Buku itu masih dalam peganganku. Buku ini adalah suara dan curhatan hati seorang pria 60an tahun yang merindu mendiang istrinya. Rindu akan sesosok istri yang selalu tersenyum padanya. Rindu akan dekapan cinta penuh kasih istrinya.



Kulihat lampu kamar Mr. O’Neil sudah dimatikan. Mungkin kini dalam pembaringannya, disana bayang-bayang sesosok istrinya membuat kerinduannya makin menjadi-jadi. Aku kasihan dengan pria 50an tahun itu. Pikirku seharusnya diusianya yang telah menjadi sosok kakek-kakek, seseorang harus mendampinginya untuk menghabiskan sisa-sisa perjalanan hidupnya di dunia ini. Kini kudapati pelajaran tentang cinta di dunia ini kawan bahwa: umur 50an tak mampu membendung kerinduan akan cinta sang kekasih.

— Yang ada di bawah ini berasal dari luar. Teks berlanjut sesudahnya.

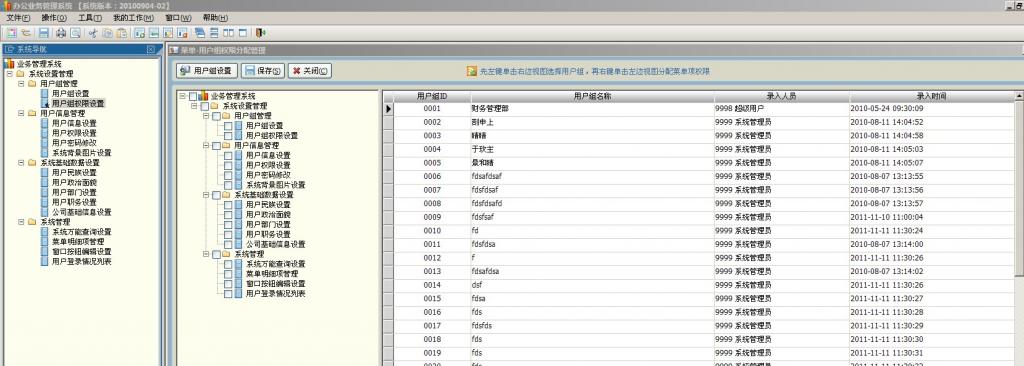
Task: Toggle the 菜单明细项管理 checkbox
Action: [x=228, y=274]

Sebelum beranjak dari tempatku Reminiscence itu kubaca-baca lagi. Sekalian untuk mengenal bahasanya sastra inggris. Tiba-tiba sesuatu jatuh dari buku itu. Aku memungutnya. Adalah photo. Itu sebuah photo. Photo seorang wanita dengan seorang pria. Dan pria itu tak lain adalah Mr. O’Neil masih muda yang sedang di peluk seorang wanita. Kuperhatikan wanita yang ada di photo itu. Seorang wanita dengan rambut merah kecoklatan, memiliki bola mata yang biru nan bulu mata yang lentik. Tersenyum sungguh manis dalam balutan terusan berwarna putih keunguan. Benar-benar wanita yang anggun. Kubalik photo itu segera. Disana tertulis: Jean & Liliana 1969.




Reminiscence kutaruh di  meja santai Mr. O’Neil lalu beranjak kekamarku.
“Ah ntar dah masuk kamar, Cek-cek email dulu” gumanku tersenyum sendiri. Sudah 5 minggu ini aku belum sempat browsing internet. Sebelum masuk kamar kusempatkan sebentar untuk browsing internet di computer yang ada di ruang kerjanya Mr. O’Neil.
Hmmm. . . hanya banyak pemberitahuan dari akun facebook aja. Eits, sebentar, ada inbox dari Romisijambi.
Inbox: Kawanku, bagaimana dengan gula tradisionalmu itu, apa tidak mubazir kau taruh dirumah ayah homologue-mu itu. Saranku kau beri saja emakku nanti di Jambi! Ahahahaa piis.
Tertanda di inbox ia mengirim pesan tadi pukul 19.00.
Kubalas:
Replay: untuk emakmu, bagaimana kalau kubawakan saja penguin2 itu untuknya. :p
Komputerku shutdown.


Selesai menunaikan shalat ‘isya dalam kamar bergaya klasik itu kurenungi kejadian yang baru saja kusaksikan. Bagaimana kerinduan Mr. O’Neil akan mendiang istrinya. Seandainya saja aku betul-betul memahami kata-kata yang ada dalam reminiscence itu, mungkin saja air matakku pun akan berlinang.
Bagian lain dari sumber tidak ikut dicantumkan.